Kitely moves assets to Amazon cloud

On-demand hosting provider Kitely Ltd. has eliminated a major OpenSim scalability obstacle by moving its asset database to the Amazon storage cloud.

“This is the most significant change we’ve made to our system since our beta started,” Kitely CEO Ilan Tochner told Hypergrid Business.

Because of the upgrade, Kitely was down for eight hours on Monday while data was migrated from the old database to the Amazon cloud, Amazon S3.

Previously, Kitely was using Amazon’s computing cloud for the virtual servers running individual OpenSim regions — but all the assets, such as avatar inventories and in-world content, was stored in the standard OpenSim database. Since this one database had to handle all the content for all the avatars and regions, it was a significant bottleneck.

“The standard OpenSim asset server just doesn’t scale well,” Tochner.

Now, the database is mostly eliminated, and individual assets are stored in the Amazon storage cloud — which can handle an almost unlimited number of simultaneous access requests.

According to Oren Hurvitz, Kitely’s vice president for research and development, the new system, the Comprehensive Assets System (Cassy) will be used to store all the textures, sounds, animations and other content used in OpenSim.

“Cassy enables Kitely to have faster world startup times, less server lag and provide faster viewer rezz times than grids based on standard OpenSim,” Hurvitz said in a blog post.

Cassy also detects duplicate assets, he said. Kitely users frequently upload content from popular OpenSim content sites such as OpenSim Creations and LindaKellie.com — Cassy checks to see whether the content has already been uploaded before, and stores just one copy.

The Linda Kellie region is a popular upload for Kitely.

“We also improved how viewers download textures,” said Hurvitz. “Textures are the largest and most common type of asset, and viewers spend a lot of time downloading them from OpenSim… To lighten the load, we now serve textures from web servers running Apache. When a viewer requests a texture OpenSim redirects it to Apache, where it can download the texture. Apache is much more efficient than OpenSim at serving files so this makes the server run more smoothly, and viewers can display worlds faster.”

Cassy is also used to speed up script loading, he said.

“This means that in most cases script-heavy worlds that would take minutes for all the scripts they include to start running in standard OpenSim will take seconds to start running in Kitely,” he said. “Scripts still need to be compiled when a newly imported OAR file is first started, which may result in slower startup times, but after the scripts have been compiled worlds should now become fully functional much faster than they did previously.”

Kitely regions are stored away when not in use, and loaded up only when needed. A major goal for Kitely is to reduce region load times to the point where users can teleport in and not notice any delays.

Other grids don’t have the same problem since regions are always up and running. But if Kitely is able to reduce region startup times far enough, other grids may also begin looking at on-demand regions.

The old OpenSim asset database isn’t completely gone, however, said Tochner.

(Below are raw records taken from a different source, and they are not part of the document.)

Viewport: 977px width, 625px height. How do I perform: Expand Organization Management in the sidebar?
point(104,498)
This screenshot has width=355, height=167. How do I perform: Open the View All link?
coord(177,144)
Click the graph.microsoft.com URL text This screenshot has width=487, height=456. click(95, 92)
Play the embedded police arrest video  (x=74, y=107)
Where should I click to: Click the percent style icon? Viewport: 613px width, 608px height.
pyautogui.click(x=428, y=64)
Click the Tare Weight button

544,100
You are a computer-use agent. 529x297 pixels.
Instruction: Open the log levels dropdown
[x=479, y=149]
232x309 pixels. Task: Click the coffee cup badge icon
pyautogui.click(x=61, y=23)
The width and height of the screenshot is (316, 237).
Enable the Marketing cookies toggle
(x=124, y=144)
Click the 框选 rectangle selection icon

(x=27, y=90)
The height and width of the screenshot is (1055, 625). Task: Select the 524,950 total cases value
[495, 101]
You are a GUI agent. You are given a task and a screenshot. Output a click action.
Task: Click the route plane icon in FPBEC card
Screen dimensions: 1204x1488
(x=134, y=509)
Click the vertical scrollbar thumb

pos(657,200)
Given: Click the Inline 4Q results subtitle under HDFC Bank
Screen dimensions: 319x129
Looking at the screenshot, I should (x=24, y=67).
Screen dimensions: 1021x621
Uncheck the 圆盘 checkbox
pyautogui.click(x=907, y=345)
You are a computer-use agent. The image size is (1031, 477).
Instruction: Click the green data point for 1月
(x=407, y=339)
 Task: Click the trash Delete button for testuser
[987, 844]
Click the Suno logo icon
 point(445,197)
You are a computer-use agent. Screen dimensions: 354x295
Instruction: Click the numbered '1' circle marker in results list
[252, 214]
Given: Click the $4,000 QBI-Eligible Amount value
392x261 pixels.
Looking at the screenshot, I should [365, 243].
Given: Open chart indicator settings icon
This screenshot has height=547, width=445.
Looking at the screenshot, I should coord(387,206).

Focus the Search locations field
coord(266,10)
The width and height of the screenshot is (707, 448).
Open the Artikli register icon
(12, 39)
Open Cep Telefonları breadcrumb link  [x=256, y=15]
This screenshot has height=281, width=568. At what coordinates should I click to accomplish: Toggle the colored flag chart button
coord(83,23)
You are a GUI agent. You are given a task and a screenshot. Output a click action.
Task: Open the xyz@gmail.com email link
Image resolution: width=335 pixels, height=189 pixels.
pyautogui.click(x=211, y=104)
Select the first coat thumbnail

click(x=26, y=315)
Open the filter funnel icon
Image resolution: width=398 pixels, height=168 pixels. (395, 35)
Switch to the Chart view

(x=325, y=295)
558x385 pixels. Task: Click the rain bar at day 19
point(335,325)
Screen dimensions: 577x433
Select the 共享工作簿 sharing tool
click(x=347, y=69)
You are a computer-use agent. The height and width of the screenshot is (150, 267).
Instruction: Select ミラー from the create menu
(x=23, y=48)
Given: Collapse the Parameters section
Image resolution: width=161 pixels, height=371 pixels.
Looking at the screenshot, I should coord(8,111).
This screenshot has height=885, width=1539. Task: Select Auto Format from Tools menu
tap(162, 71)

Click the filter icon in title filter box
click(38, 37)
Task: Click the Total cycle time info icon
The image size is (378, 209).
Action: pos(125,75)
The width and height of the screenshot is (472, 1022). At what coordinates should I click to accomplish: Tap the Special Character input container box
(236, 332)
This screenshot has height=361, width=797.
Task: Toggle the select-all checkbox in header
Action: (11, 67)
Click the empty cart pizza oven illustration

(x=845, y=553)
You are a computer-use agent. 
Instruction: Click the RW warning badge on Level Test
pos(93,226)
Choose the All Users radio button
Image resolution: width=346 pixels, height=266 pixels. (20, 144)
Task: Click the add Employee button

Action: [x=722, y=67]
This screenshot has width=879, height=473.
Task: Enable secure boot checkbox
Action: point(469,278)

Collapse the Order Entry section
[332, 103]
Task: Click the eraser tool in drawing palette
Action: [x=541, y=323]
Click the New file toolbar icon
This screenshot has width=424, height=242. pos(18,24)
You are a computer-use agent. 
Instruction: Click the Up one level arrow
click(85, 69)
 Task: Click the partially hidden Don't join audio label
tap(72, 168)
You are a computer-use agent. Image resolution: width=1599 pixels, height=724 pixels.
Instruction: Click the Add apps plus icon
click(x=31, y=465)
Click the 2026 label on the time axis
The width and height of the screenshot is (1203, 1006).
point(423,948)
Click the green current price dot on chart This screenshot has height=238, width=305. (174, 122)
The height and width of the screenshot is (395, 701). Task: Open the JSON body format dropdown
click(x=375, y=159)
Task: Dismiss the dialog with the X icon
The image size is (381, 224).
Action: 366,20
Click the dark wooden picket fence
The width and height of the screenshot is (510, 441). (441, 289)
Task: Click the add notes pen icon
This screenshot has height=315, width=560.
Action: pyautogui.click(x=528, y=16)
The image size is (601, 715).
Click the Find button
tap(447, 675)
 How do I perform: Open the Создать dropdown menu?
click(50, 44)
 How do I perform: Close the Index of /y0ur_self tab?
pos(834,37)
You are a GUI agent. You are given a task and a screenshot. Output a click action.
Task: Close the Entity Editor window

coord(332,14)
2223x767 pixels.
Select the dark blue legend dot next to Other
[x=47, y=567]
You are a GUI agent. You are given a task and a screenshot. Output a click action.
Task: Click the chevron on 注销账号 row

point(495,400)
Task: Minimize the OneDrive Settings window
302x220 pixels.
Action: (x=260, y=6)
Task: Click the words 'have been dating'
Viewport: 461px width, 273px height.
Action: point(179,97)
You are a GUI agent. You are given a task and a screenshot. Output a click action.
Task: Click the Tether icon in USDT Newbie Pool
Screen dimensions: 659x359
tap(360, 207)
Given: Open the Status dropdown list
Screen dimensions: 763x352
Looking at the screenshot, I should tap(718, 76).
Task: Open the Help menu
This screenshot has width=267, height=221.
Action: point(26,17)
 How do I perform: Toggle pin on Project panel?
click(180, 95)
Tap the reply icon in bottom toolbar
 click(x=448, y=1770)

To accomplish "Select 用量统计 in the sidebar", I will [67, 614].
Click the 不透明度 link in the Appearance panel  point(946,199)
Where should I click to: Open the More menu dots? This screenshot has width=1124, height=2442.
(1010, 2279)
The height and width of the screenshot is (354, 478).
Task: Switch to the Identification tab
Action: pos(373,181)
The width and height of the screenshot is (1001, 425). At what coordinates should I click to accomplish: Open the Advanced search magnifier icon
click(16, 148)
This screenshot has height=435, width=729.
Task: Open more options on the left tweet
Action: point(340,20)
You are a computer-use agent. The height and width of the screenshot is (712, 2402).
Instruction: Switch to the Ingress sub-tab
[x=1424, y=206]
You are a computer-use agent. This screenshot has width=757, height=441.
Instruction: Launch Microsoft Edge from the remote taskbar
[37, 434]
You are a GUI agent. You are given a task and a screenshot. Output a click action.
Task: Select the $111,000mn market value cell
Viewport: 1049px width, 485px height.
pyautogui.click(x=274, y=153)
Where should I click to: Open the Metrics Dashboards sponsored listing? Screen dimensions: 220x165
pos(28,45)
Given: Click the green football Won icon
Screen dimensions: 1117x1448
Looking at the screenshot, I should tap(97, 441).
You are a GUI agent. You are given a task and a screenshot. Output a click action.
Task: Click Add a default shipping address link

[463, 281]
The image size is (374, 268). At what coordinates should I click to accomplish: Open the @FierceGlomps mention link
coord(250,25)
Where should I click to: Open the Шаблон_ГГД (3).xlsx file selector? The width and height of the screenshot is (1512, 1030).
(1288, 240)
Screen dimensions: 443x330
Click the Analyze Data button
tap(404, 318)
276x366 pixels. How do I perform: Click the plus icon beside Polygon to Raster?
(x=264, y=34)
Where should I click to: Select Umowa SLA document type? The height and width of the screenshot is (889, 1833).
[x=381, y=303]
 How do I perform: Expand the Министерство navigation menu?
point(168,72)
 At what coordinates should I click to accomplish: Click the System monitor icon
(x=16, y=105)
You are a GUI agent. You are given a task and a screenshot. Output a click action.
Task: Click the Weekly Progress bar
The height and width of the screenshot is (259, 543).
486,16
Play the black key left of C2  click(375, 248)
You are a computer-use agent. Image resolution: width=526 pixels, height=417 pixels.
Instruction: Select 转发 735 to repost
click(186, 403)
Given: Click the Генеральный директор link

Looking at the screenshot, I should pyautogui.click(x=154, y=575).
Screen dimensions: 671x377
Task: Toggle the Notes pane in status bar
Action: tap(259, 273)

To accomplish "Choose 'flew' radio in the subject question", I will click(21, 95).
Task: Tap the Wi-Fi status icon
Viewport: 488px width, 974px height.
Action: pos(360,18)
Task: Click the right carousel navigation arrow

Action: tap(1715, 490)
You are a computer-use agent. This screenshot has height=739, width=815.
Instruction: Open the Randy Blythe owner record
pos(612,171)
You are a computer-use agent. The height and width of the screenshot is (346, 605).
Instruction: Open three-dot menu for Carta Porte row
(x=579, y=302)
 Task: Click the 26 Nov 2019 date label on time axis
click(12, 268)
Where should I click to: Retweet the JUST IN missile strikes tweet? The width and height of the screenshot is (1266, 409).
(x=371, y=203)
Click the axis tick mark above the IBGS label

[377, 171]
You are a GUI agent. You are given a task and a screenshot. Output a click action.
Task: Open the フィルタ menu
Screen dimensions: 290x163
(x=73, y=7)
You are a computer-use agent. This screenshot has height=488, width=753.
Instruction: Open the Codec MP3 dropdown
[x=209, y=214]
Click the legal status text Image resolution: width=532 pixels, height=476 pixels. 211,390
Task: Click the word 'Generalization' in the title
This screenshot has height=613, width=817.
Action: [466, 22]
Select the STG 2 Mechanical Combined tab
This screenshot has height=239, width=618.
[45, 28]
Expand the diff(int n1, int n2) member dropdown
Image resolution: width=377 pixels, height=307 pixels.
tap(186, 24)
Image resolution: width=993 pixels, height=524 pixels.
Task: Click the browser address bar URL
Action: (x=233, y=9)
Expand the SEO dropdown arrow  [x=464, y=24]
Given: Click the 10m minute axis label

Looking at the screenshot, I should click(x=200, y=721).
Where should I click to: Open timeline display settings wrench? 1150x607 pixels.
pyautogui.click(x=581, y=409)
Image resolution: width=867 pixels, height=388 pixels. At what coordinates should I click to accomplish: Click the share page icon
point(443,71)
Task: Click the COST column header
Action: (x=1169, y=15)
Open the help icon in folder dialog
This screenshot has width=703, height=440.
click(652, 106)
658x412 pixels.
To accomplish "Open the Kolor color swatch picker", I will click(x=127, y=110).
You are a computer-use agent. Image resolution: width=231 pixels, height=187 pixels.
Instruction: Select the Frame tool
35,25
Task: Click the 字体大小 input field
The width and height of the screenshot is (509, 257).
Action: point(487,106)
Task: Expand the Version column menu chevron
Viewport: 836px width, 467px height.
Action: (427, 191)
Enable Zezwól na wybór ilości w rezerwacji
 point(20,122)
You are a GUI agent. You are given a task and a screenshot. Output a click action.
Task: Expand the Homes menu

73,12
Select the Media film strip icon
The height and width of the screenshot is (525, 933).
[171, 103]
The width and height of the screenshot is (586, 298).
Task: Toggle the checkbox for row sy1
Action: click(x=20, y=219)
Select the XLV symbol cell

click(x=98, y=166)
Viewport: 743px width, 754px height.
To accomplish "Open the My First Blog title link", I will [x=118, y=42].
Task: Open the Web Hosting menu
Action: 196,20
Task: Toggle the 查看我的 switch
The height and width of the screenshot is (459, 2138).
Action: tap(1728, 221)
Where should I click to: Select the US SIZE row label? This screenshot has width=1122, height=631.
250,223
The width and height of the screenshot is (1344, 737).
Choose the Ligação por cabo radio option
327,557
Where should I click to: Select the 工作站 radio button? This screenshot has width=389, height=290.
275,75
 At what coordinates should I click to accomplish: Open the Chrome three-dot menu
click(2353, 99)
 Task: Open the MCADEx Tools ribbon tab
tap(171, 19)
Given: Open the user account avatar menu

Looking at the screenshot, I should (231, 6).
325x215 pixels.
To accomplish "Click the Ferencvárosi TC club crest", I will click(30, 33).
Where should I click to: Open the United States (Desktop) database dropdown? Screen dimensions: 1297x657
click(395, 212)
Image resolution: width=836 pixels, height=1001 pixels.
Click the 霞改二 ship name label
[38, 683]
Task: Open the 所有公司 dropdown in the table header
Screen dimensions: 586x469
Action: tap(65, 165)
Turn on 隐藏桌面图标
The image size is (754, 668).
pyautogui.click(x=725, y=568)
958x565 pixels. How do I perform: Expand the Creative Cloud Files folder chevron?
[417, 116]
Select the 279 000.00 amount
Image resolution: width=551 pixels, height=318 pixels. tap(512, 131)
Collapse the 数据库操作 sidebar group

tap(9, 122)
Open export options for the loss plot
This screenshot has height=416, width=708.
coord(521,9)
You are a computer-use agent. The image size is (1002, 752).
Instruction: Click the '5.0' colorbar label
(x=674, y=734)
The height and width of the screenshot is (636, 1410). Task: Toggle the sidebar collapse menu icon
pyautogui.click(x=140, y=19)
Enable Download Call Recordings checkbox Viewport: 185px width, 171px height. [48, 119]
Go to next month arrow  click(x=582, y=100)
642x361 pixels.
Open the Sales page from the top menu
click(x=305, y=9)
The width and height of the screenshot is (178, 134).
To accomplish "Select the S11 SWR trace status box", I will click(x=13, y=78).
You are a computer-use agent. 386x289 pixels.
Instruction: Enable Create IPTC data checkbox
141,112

“Assets themselves are no longer stored in the database but other things are, such as some metadata about assets,” he said. “We could have moved that to S3 as well but it wasn’t worth the current effort to do so. Metadata is tiny compared to the assets themselves so even a single server can handle orders of magnitude more load when it just has to deal with metadata.”

Kitely also used the upgrade as an opportunity to roll out a couple of other features, including a fix for terrains showing up striped, enabling physics for meshes to eliminate invisible boundaries around mesh objects, and increasing the size limit for uploaded OAR region files from 250 MB to 1 GB.